Mersin, tarihte Klikya olarak da bilinen, çok sayıda uygarlığın hükümdarlığı altına girmiş bir şehirdir.

Öncelikle Hititler, Frigler, Asurlular, Persler, Makedonyalılar, Romalılar, Bizanslılar'ın hükmü altında kalmış olan Mersin, XI. yüzyılda Selçukluların, XIV. yüzyılda Karamanoğulları ve Ramazanoğulları, XV. yüzyılda ise Osmanlı İmparatorluğu'nun egemenliği altına geçmiştir. Yıldırım Beyazıt döneminde, Osmanlı yönetimi ile tanışan Mersin, I. Dünya Savaşı sırasında İtilaf Devletlerinin işgaline maruz kalmış, ancak Milli Mücadele sonucunda 3 Ocak 1922'de tekrar Türk egemenliğine dahil olmuştur. Şehir, 1924 yılında Mersin adı ile vilayet statüsü kazanmıştır. Ancak, 1933 yılında Mersin ve İçel birleştirilerek İçel ismini almıştır. 28 Haziran 2002 tarihli Resmi Gazete'de yayımlanan 4764 sayılı Kanunla da İl'in adı yeniden Mersin olmuştur.

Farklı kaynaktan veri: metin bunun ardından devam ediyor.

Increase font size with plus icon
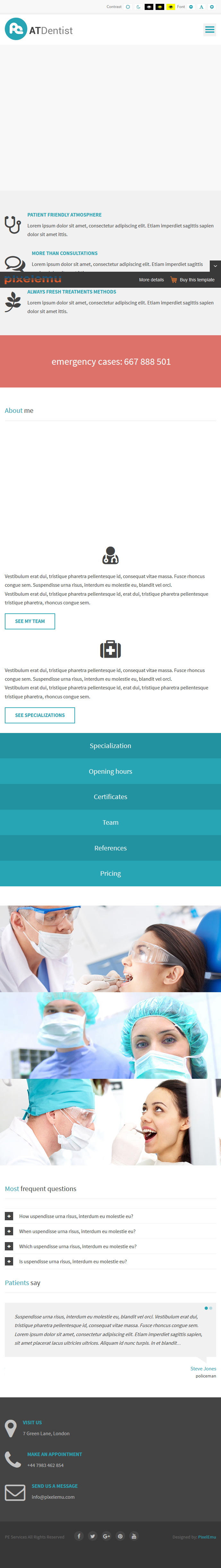The image size is (221, 1568). point(211,7)
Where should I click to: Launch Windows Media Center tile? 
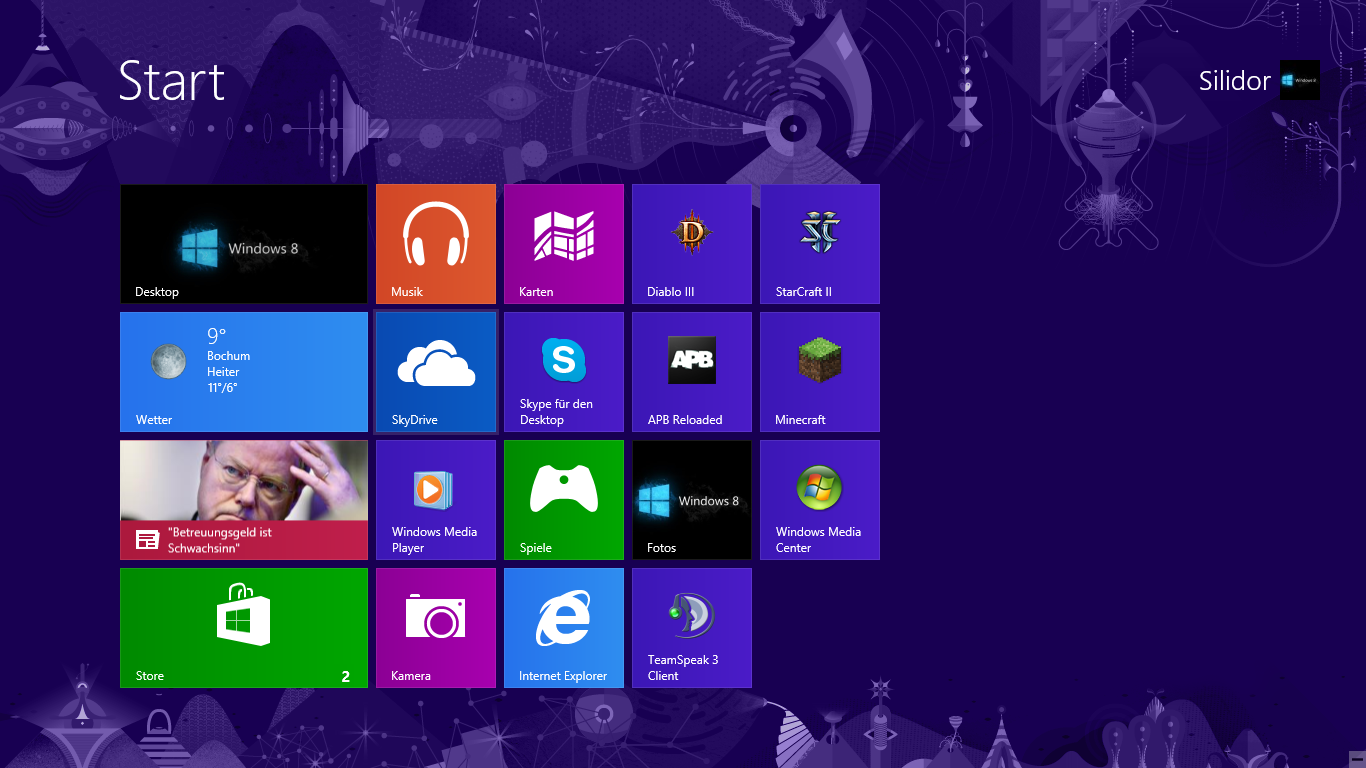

XII. yüzyılda Türkler, Göksu Irmağı'nın çevresindeki bölgeye "İçel" adını vermiştir. Bölgenin adının bu şekilde konulmasının nedeni, dağlar arasında girilmesi ve görülmesi zor olduğu için olduğu düşünülmektedir.

Mersin adının kökeni konusunda iki temel görüş bulunmaktadır. Bunlardan birincisi, Akdeniz iklimine özgü Myrtus-Mersin ağacını, diğer bir isimle Hambales'i öne çıkarır. Bu görüşe göre, Mersin ağacı bu bölgenin isim babasıdır. İkinci görüş ise, "Mersinoğulları" veya "Mersinoğlu" adındaki bir Türkmen ailesinin, Mersin ismine esin kaynağı olduğunu savunur. Osmanlı gezgin Evliya Çelebi, seyahatnamesinde bu bölgede yetmiş evli bir Türkmen ailesinin yaşadığını ve ailenin adının Mersinoğlu olduğunu belirtmiştir. Bir başka görüşe göre ise, Mersin ismi bir bitkiden ziyade, bu bölgede yaşayan Mersinoğlu adlı aşiretten gelmektedir. Ayrıca Mersin adı, Anadolu'nun çeşitli bölgelerinde, örneğin İzmir, Ordu ve Trabzon gibi yerlerde, Mersin veya Mersinlik adında köylere rastlamak da mümkündür.